Los sociólogos pueden explicarnos esta emotividad extrema en estas partes del trópico. Si es herencia, entonces sería por los genes españoles (“la sangre nos llama” dicen los genealogistas), porque nuestros antepasados indígenas eran más bien pasivos, hasta el punto de que se dejaron masacrar. Si es el clima, cabría también preguntar qué nos podría suceder con el cambio climático que ya se nos vino encima: ¿nos calentaremos más o nos enfriaremos cuando nos convoquen a protestar? Y si es elemental sentimiento humano, entonces… ¿son marcianos los de esa extrema derecha? Porque, repito, su ausencia ha sido manifiesta en estas marchas. A ellos -que posan de muy cristianos- ni siquiera la visita y las palabras del Papa Francisco los convencieron.
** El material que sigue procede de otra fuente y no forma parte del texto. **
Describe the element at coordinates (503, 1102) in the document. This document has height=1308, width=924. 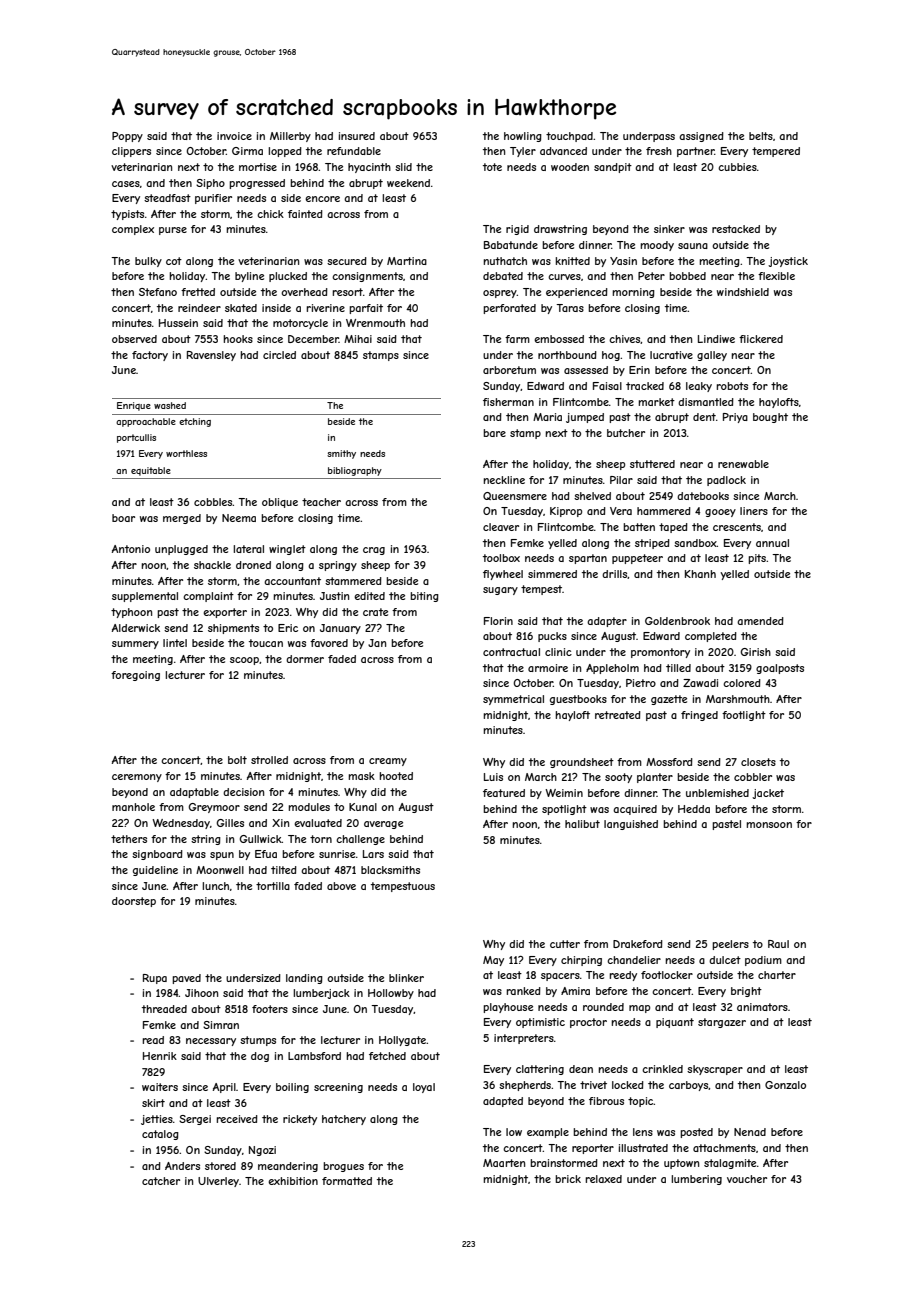
I see `adapted` at that location.
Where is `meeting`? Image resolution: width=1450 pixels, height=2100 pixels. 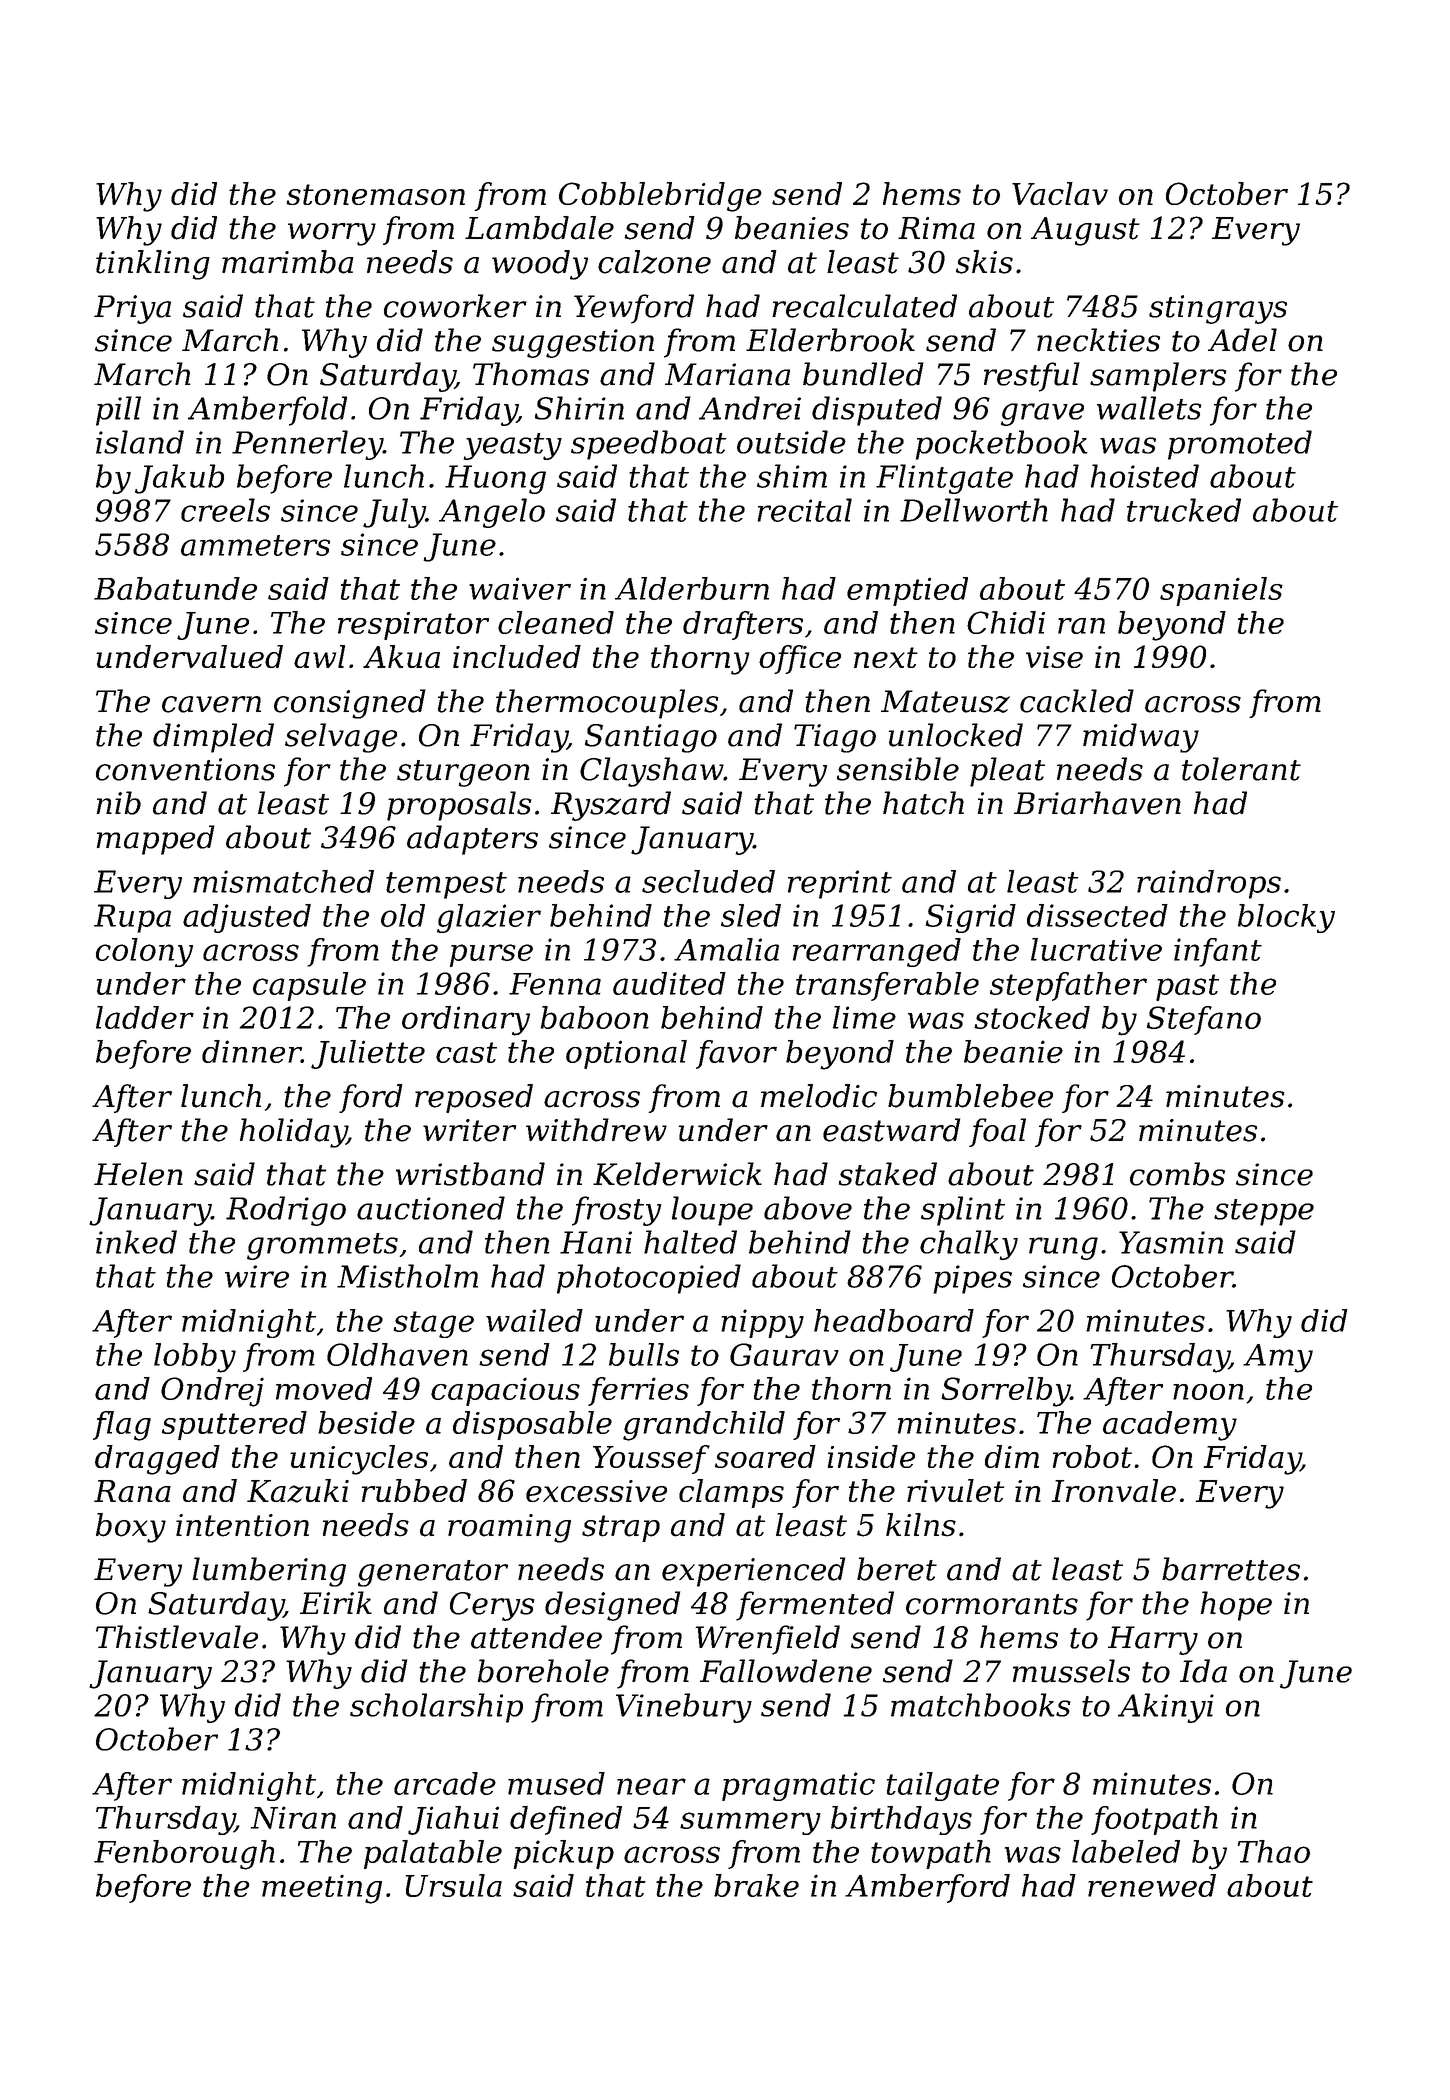
meeting is located at coordinates (322, 1889).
Todo esto parece atávico. Recuerdo las marchas programadas en el gobierno de Belisario Betancur… con millones de palomas de papel incluidas. Mi padre -que fue tan burletero, como descendiente de paisas- miraba las imágenes televisivas y repetía con sonrisa sarcástica esta frase: “Ah… Bolívar”. Nunca le pregunté que significaba exactamente eso y si era una añoranza, aprendida de sus mayores, por la autoridad de los españoles expulsados por el Libertador. De pronto así lo entendí, pero no solo por respeto no lo interrogué sino porque de pronto… el objeto de sus burlas sería yo. En fin: esperemos la próxima marcha para rechazar o celebrar cualquier cosa.
Y hablando de esa “emotivina” que nos corre por las venas, también son bien risibles las diarreas mentales del sub presidente de nuestro país. Su retórica ya ha llegado al nivel de los gramáticos de principios del siglo 20 que nos gobernaron. Y como no se ha distinguido precisamente por ser consecuente entre lo que piensa, lo que dice… y lo que hace, hasta en la cara se le nota que no siente lo que está diciendo, aunque manotee. Es que su pose de “chicanero” desde el mismo comienzo de su mandato lo marcó con un tatuaje mental. (este sustantivo viene de la palabra chicana que, según mi Larousse, significa ardid, argucia y se usa, sobre todo en América, con sus derivados chicanear y chicanero. En mi adolescencia todavía se empleaba y con ella definíamos a los compañeros de clase muy “picaditos”… descrestadores).
Es que esos tatuajes inexplicablemente tan de moda en ciertas personas (habrá que preguntar el porqué) existen también en la mente, el espíritu, el comportamiento. El personaje de marras quedó marcado indeleblemente con sus chicanerías iniciales: como los malabares con un balón, las “clases” televisadas de guitarra, las faltas de protocolo con el rey de España, las arrodilladas ante Trump… y el oso tan peludo creyendo que con un concierto de reguetón tumbaba a Maduro. Su insistencia en acabar con la JEP no solo entorpeció la labor en el Congreso, sino que es el argumento principal para no creer en su sinceridad cuando respalda el proceso de paz, atacado precisamente con esa masacre de los líderes sociales que lo defendieron. En fin. Los comentaristas públicos tenemos el deber -y en mi caso el placer casi sádico- de inyectar “racionalina” a esos aconteceres diarios, si es necesario “intramuscular… y bien profunda”. Aunque duela. Y es muy posible que para esta semana esté ya desactualizado este comentario, porque seguramente habrá otra culequera (otro “calor de horqueta” como dice un amigo mío, muy cartagüeño él) que motive la emoción más que la razón. Veremos.